Tout le monde devrait lutter contre l’oppression. Contre l’oppression humaine sur les animaux, mais aussi contre l’oppression post-coloniale, l’oppression machiste, l’oppression policière, l’oppression religieuse, l’oppression capitaliste, l’oppression raciste. Ne perdons jamais de vue que toutes ces luttes ont le même but, au fond : un monde plus glop (j’avais aussi « un monde plus juste », mais ça faisait slogan électoral, « un monde où il fait bon vivre », mais ça faisait un peu trop reportage de France 3 sur les troglodytes, « un monde meilleur » mais ça faisait un peu secte, et « un monde où les biches et les humains gambaderaient joyeusement en liberté main dans la main », mais c’était complètement con).

4 Comments on "Tempeh et convergence des luttes"

  1. Glop, c'est bien. | 30 septembre 2016 at 11:52 | Répondre

    Pour remplacer les « A » de début de phrase par des « À » c’est assez simple, encore faut-il s’en souvenir.
    Presser la touche « alt » puis sur le pavé numérique, enfoncer les touches « 0 » « 1 » « 9 » « 2 », enfin, relâcher la touche « alt ».
    Plus simplement : alt + 0192

    Sinon j’aime bien te lire, merci d’écrire.

    • Merci, c’est un truc très utile ! Il faut un pavé numérique j’ai l’impression, donc c’est pas pour les portables…
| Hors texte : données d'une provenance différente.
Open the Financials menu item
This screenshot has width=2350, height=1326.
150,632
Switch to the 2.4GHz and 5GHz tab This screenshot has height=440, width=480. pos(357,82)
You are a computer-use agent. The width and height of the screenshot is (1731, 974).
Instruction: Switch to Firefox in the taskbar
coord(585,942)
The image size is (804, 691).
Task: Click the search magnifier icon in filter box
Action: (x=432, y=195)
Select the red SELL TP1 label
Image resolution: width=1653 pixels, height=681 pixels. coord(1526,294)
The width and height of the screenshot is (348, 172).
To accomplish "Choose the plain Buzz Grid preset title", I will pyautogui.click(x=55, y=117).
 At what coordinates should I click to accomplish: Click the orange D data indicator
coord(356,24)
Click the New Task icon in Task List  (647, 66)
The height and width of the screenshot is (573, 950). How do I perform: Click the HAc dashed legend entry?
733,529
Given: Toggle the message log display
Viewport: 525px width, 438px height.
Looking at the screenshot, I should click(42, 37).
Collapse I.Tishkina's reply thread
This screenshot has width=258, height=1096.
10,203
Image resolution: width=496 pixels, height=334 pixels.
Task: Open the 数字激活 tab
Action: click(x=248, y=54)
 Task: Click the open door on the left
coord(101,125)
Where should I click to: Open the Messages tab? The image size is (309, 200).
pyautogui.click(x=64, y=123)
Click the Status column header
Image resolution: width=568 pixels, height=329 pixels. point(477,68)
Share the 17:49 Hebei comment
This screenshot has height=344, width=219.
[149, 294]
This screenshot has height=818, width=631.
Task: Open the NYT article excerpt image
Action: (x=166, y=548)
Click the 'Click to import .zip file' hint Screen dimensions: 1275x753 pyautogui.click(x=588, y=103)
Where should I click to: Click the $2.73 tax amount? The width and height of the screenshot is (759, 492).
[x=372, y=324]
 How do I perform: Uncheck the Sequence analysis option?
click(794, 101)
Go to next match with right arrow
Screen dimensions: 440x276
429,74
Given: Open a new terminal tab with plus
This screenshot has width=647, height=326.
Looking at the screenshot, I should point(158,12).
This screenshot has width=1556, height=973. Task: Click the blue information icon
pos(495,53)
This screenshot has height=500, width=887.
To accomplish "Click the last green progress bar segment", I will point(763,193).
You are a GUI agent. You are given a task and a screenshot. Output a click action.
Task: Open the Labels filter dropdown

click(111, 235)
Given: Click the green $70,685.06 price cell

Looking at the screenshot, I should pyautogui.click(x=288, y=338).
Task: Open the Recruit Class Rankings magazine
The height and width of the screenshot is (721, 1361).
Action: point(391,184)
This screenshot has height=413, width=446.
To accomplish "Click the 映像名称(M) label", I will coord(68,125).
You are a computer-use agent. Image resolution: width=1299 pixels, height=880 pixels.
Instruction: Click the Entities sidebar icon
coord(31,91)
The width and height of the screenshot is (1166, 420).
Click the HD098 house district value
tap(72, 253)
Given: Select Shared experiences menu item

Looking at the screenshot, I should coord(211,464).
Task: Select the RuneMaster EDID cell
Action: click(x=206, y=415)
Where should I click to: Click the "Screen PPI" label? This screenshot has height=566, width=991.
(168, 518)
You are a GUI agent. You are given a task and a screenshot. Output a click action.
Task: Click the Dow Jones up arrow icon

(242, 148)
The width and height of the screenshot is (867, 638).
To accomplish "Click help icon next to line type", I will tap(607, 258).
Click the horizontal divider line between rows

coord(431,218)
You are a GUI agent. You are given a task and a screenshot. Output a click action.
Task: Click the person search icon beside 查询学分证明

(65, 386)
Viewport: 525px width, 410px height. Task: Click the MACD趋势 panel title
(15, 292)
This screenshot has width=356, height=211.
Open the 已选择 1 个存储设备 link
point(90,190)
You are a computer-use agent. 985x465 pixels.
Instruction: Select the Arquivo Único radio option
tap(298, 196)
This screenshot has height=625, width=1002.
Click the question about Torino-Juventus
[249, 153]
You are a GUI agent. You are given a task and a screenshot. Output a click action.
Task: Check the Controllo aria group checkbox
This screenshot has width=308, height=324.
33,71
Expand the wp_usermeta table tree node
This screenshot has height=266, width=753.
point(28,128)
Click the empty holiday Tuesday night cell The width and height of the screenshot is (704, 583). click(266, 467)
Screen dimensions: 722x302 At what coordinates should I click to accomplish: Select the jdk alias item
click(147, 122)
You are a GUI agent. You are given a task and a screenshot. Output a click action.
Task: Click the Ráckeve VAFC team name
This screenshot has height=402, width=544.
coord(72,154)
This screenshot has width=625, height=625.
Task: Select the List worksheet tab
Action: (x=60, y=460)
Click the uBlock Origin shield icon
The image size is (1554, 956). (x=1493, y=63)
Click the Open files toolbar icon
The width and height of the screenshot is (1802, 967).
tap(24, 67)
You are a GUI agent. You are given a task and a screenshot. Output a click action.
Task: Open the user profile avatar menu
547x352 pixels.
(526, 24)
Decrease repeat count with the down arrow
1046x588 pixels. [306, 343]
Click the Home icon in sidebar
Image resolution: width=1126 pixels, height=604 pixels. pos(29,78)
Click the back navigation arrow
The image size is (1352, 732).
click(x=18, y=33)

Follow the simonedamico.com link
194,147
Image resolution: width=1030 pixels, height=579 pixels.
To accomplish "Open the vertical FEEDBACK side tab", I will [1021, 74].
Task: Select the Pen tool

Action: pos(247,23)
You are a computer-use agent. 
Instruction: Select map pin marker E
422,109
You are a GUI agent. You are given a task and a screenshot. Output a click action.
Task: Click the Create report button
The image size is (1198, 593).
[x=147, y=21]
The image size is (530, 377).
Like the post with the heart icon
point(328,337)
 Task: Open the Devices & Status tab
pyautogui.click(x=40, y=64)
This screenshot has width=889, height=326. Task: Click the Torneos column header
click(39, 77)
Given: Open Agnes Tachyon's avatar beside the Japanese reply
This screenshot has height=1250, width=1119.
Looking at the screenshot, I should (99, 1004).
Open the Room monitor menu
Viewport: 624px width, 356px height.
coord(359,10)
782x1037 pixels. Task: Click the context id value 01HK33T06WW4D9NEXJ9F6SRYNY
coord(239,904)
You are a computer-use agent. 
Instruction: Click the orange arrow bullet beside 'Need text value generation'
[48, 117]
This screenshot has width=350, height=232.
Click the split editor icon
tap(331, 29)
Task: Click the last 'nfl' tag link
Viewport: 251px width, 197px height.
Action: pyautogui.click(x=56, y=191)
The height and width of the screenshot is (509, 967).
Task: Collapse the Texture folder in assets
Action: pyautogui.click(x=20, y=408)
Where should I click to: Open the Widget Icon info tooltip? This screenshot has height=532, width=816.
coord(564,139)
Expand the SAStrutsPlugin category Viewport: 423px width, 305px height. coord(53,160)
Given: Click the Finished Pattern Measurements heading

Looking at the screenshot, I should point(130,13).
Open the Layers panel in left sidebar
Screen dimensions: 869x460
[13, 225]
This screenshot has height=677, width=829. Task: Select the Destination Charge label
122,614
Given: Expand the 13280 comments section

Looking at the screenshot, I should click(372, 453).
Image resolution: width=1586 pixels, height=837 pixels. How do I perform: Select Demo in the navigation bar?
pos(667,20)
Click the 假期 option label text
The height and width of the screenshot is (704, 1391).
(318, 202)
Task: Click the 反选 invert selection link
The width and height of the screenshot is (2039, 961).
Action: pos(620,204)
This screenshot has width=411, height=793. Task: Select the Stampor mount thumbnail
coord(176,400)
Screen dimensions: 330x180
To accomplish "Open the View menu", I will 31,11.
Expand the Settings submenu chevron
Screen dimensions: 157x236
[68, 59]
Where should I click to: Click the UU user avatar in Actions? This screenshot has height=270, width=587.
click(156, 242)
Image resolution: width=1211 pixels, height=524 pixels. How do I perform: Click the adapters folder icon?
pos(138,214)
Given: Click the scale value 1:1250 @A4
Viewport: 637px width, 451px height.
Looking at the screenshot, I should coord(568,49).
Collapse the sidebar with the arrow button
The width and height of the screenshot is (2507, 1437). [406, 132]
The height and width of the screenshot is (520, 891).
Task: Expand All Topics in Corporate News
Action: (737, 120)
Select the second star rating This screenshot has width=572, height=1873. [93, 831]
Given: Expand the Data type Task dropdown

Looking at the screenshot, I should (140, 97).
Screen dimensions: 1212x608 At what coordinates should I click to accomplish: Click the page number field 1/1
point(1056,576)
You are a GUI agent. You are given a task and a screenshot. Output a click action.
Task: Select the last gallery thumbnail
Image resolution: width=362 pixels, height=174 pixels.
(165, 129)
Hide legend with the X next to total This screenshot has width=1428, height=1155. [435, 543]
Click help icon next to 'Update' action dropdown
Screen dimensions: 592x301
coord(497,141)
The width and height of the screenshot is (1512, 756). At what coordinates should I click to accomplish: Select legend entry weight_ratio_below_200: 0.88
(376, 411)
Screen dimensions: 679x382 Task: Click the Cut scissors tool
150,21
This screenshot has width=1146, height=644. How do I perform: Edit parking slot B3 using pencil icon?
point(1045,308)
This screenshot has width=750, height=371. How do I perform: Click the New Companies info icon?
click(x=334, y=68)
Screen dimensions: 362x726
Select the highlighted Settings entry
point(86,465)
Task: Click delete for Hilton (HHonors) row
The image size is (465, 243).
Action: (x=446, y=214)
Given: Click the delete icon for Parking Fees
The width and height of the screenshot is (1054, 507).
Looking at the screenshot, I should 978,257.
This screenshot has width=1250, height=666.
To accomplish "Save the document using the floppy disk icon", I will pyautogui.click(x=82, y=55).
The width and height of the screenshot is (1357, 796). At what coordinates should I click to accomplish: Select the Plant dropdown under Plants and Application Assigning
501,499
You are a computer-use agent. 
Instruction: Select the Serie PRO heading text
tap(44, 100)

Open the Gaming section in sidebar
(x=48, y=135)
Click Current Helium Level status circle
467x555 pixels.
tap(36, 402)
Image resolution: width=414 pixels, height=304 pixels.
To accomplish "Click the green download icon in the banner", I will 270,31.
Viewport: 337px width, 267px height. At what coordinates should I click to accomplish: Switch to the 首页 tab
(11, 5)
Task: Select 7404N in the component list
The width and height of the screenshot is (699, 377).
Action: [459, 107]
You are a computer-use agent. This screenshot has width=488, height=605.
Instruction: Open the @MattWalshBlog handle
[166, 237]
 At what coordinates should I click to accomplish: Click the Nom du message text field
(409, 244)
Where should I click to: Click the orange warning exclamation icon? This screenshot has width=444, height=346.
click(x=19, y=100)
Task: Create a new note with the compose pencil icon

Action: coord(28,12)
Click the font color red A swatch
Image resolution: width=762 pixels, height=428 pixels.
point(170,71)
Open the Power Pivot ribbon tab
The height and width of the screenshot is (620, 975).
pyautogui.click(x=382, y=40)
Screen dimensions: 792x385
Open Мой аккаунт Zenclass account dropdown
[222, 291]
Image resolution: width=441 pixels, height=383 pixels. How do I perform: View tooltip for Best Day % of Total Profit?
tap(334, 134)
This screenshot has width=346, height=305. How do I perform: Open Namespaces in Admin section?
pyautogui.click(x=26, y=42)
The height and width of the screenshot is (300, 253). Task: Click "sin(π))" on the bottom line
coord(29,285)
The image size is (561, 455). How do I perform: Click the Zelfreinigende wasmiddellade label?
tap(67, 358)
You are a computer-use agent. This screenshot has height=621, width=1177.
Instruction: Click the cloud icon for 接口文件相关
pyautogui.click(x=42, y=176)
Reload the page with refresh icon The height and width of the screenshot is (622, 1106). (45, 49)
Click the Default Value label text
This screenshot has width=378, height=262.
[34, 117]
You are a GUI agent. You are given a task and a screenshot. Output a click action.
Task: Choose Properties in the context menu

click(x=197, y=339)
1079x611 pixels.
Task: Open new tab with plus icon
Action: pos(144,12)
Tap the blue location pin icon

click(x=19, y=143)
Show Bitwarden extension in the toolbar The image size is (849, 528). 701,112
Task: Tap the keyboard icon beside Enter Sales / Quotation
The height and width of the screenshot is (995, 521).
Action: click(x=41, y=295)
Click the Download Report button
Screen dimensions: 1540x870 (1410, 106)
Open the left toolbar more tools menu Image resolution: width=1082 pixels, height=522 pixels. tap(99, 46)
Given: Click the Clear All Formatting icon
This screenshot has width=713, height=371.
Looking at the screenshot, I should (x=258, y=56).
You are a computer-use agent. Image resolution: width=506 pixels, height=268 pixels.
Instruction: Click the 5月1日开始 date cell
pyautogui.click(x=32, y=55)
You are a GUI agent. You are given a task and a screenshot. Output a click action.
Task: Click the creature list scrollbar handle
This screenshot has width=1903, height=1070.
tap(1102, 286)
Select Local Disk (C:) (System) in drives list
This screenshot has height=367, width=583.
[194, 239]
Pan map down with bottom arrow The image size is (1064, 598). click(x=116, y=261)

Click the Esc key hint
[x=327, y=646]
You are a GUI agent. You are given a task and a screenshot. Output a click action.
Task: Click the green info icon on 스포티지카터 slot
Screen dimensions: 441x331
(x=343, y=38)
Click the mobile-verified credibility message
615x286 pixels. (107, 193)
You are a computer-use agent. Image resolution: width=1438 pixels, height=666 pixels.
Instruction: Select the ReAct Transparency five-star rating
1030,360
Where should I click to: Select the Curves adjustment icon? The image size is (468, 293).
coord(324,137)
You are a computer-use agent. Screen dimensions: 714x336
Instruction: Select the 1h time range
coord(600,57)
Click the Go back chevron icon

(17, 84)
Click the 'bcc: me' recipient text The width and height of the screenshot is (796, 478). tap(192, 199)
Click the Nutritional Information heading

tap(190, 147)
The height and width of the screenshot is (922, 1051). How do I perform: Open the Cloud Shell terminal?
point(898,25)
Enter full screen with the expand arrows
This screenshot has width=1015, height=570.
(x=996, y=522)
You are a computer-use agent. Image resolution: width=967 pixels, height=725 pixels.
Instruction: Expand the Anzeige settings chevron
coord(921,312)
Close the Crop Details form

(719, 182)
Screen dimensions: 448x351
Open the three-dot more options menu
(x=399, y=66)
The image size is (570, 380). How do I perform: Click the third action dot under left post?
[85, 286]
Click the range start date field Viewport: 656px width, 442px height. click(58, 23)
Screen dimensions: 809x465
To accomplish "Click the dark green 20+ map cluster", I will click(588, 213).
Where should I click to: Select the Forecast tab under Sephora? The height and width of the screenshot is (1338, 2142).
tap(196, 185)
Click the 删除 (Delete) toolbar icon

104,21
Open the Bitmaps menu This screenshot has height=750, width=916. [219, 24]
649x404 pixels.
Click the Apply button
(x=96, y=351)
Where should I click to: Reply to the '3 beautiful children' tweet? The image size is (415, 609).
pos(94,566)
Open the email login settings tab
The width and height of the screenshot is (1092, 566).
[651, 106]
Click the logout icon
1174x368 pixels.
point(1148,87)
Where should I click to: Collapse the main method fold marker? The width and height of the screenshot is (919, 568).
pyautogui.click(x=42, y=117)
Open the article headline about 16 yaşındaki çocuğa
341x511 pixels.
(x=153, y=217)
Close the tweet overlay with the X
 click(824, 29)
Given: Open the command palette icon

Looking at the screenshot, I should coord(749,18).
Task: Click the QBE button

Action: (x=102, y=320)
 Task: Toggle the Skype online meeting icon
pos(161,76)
      Et avec plaisir : j’aime bien écrire, merci de me lire 😉

  2. Ph. Magnabosco | 13 octobre 2016 at 06:09 | Répondre

    Ou bien AltGr+7 puis A sur PC, ou Verrouillage Majuscule +à sur Mac (solutions sans pavé numérique et sans gluten). #clavierfrançais sur Twitter pour discuter de solutions moins tordues.

    Je découvre ce blog ce matin. C’est une bonne journée.